禅の目的は、心を静かにし、自分の気持ちや思いをよく理解することだ。雑念を取り除き、目の前のことに集中する。簡単にいえば、「心を整えて、今この瞬間を大切にする生き方」が禅だ。
禅僧というと、いつも穏やかで、感情に流されたり、周りの喧騒に動じたりしない人を想像するのではないだろうか。そうした佇まいの禅僧であっても、人間である以上、常に感情を抱いている。違うところがあるとすれば、すぐさま「平常心」に立ち戻ることができるところだ。怒りの感情が湧いても、その状態にとどまるのではなく、穏やかな心に戻るしなやかさは、禅の実践で培われる。禅による物事の見方、考え方、受け止め方をして、禅の教えに則って行動するのが、禅の実践であり、禅僧の生き方だ。
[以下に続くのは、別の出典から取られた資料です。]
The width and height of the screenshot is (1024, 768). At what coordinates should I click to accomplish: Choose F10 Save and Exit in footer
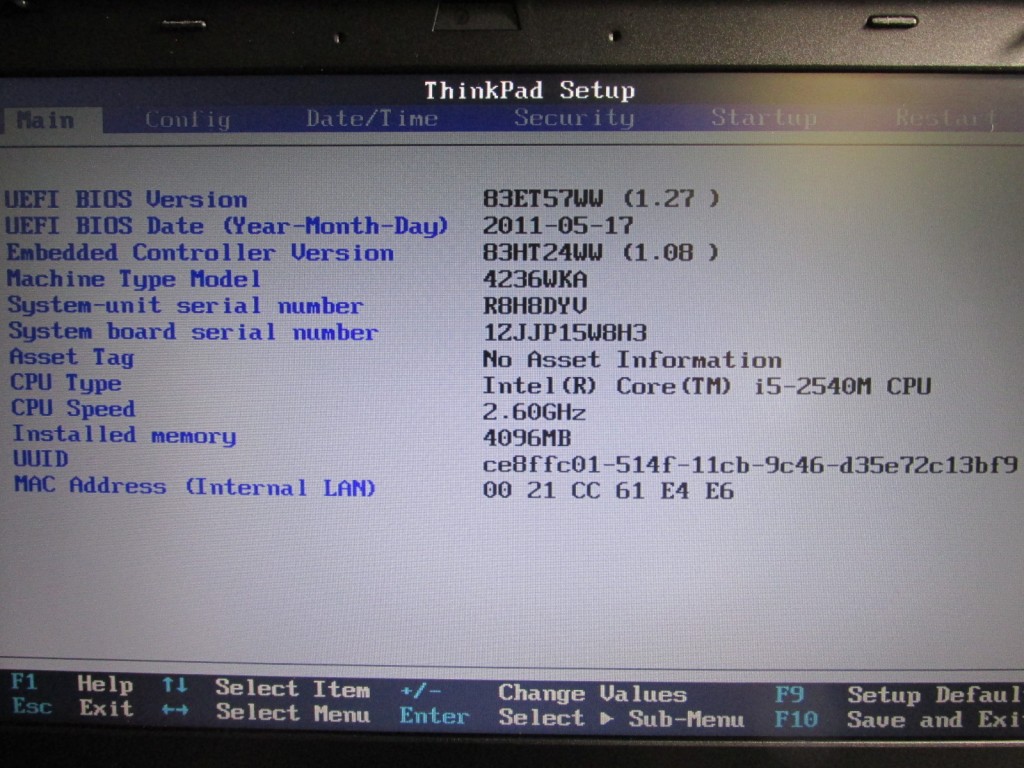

そのような生き方は、誰でも日常に取り入れることが可能なものだ。心が乱れた時にどう受け止め、行動すべきかという知恵が、禅の教えには詰まっている。ちょっとした考えを取り入れるだけで、驚くほど心が軽くなるはずだ。
現代はストレス社会だ。誰もが少なからずストレスをかかえ、イライラやモヤモヤを募らせている。
ストレスを抱えた人同士が関わっていれば、感情がぶつかり合い、思わず腹を立ててしまうこともあるだろう。相手の言動にカチンときたら、怒りの感情が込み上げてくるのは自然なことだ。問題なのは、その後の対応だ。
禅では、怒りを「頭に上げる」と表現する。怒りに頭が支配されると、理性が働かなくなり、事態は悪化するばかりだ。